Want to write a compiler? Just read these two papers (2008)
Learning Resources for Compilers
- Many recommend approachable, project-focused material over dense theory:
- Crenshaw’s “Let’s Build a Compiler” and similar “tiny compiler” series.
- “Crafting Interpreters” is widely praised, though some wish for a sequel covering types, optimization, and linking.
- Incremental/educational texts: Ghuloum’s “An Incremental Approach to Compiler Construction,” “Essentials of Compilation,” a short compiler book by Wirth, and a small C-compiler book.
- Courses and video series: nand2tetris, a well-regarded Stanford compilers course, CS6120, and other online lectures.
- Several links to freely available PDFs and archived books/papers (nanopass, Wirth, Bornat, etc.).
Difficulty and Course Experiences
- Compiler courses are repeatedly described as very hard but often rewarding.
- Some found them purely painful, while others say teacher quality made the biggest difference.
- There is disagreement over whether writing a simple compiler is “not that difficult” or beyond most CS graduates without strong guidance.
Parsing, Frontends, and Syntax
- Strong debate on parsing approaches:
- Some favor parser combinators and recursive descent for clarity and better error messages.
- Others argue traditional lexer/parser splits and parser generators are still valuable, especially for understanding grammar design.
- General sense that modern educational resources de-emphasize deep parsing theory compared to the “Dragon Book.”
Nanopass and Incremental Design
- Nanopass is seen as underappreciated: the key idea is many small passes with explicit input/output languages and invariants.
- This structure is argued to make compilers easier to extend and debug than monolithic designs.
Backends, IR, and Modern Concerns
- Thread highlights the importance of SSA, data-flow analysis, and IR-based backends; some feel older texts under-cover these.
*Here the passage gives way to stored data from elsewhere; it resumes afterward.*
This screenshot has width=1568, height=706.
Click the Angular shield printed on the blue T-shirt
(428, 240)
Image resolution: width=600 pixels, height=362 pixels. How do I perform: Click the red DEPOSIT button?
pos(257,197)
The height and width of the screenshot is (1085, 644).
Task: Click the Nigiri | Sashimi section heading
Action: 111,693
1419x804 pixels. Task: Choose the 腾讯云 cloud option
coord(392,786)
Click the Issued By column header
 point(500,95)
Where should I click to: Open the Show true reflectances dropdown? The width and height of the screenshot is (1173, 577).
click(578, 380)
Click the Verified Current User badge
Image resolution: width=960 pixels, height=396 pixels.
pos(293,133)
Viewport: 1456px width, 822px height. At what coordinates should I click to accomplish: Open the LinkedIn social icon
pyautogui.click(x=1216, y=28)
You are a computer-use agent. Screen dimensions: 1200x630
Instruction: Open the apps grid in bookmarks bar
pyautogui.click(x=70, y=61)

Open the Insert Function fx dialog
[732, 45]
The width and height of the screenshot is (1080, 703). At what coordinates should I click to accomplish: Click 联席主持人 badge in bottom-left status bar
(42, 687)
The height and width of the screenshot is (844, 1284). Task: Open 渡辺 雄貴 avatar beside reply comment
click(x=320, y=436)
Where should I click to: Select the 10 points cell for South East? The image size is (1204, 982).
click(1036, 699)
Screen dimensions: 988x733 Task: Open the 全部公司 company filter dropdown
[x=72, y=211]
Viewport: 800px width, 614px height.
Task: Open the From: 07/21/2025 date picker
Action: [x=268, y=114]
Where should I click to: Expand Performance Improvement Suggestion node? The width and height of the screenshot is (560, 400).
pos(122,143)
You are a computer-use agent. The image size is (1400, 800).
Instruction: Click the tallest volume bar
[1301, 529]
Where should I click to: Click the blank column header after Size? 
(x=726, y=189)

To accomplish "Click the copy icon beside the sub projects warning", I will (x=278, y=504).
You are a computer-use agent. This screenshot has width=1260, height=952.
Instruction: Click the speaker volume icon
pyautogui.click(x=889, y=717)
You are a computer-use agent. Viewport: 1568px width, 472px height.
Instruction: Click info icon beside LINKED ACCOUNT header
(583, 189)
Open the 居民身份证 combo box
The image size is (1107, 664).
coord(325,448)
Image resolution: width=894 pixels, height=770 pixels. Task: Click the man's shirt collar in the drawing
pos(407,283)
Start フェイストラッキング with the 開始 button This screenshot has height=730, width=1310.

- Using LLVM IR as a target is suggested as a practical way to avoid backend complexity, at the cost of learning less about codegen.
AI-Generated Toy Compilers
- One side claims small LLM-generated compilers are great for learning by tinkering and seeing all phases in minimal code.
- Others criticize such projects as buggy, poorly tested, and misleading for beginners, recommending safer targets (e.g., high-level languages) if using AI at all.